The object below represents a four-dimensional CRF polytope, the triangular hebesphenorotundaeic rhombochoron, or J92 rhombochoron for short.

One of many possible Zome realizations of the J92 rhombochoron, all using red, yellow, and blue struts. Of those I explored, this is the nicest one, since many of the projections are more "squashed", and this one does have the J62 in blue.

Somewhat unusually, this CRF polytope can be realized (as a 3D projection) in Zome struts. This is because its 4D coordinates can all be stated using expressions involving only integers and the golden ratio φ\varphi.

In general, a CRF polytope is a 4D generalization of a Johnson solid. There are 92 different Johnson solids, having variously esoteric names, but fortunately also numbered. The polytope shown here has some J92 cells and some J62 cells. In the first rendering, one of the J62 cells is made entirely with blue struts, since that cell lies entirely in the 3D hyperplane of projection. All other cells are somewhat foreshortened in the 3D projection, because they do not lie in that hyperplane.

▶ Input data:

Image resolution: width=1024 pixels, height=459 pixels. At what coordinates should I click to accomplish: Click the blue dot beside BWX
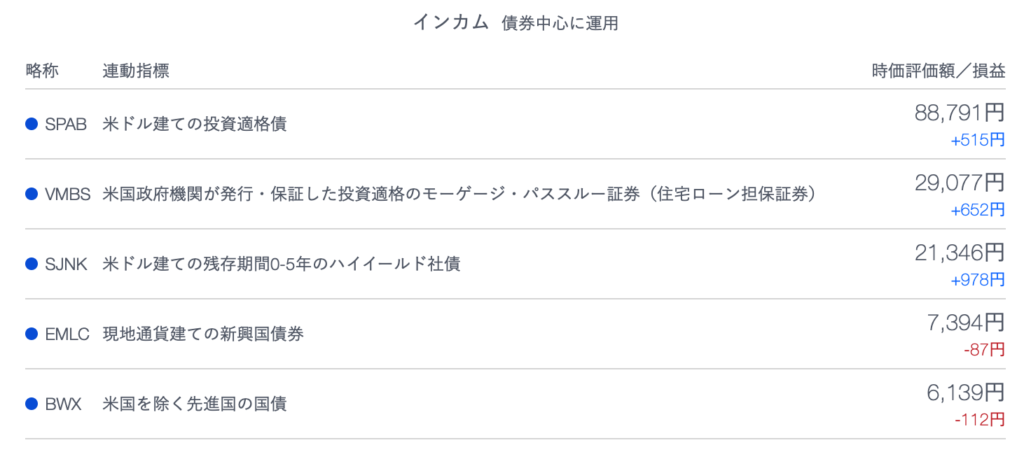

▶ Prompt 1:
From the J92 rhombochoron passage, return the part that starts with the words "One of many" and ends with "golden ratio φ\varphi.", copied word for word.
▶ Prompt 2:
In the J92 rhombochoron passage, which strut colors are named as used in the Zome realization? List every one.
▶ Prompt 3:
Extend the text on the J92 rhombochoron, picking up right after its last sentence.

▶ Answer area 1:
One of many possible Zome realizations of the J92 rhombochoron, all using red, yellow, and blue struts. Of those I explored, this is the nicest one, since many of the projections are more "squashed", and this one does have the J62 in blue.

Somewhat unusually, this CRF polytope can be realized (as a 3D projection) in Zome struts. This is because its 4D coordinates can all be stated using expressions involving only integers and the golden ratio φ\varphi.

▶ Answer area 2:
Red, yellow, and blue.

▶ Answer area 3:
In order to show the internal structure more clearly, only the "near" half of the object is rendered; the other half would fit inside the same volume, as a rotated or reflected copy.

We can stretch the object slightly along a red strut axis perpendicular to one of the internal blue pentagons, until a J92 cell is rendered in blue struts, rather than the J62 cell. Stretching like this is equivalent to rotating our 3D projection hyperplane relative to the line of projection, so they are no longer orthogonal. For a 3D-to-2D analogy, imagine taking a Zome model out in the sun, and casting a shadow on the ground when the sun is not directly overhead; the shadow will be a little elongated in the same way, since the sun’s rays are not orthogonal to the ground plane.

The stretched model takes us outside of the realm of normal, physical Zome, since it needs purple and orange struts.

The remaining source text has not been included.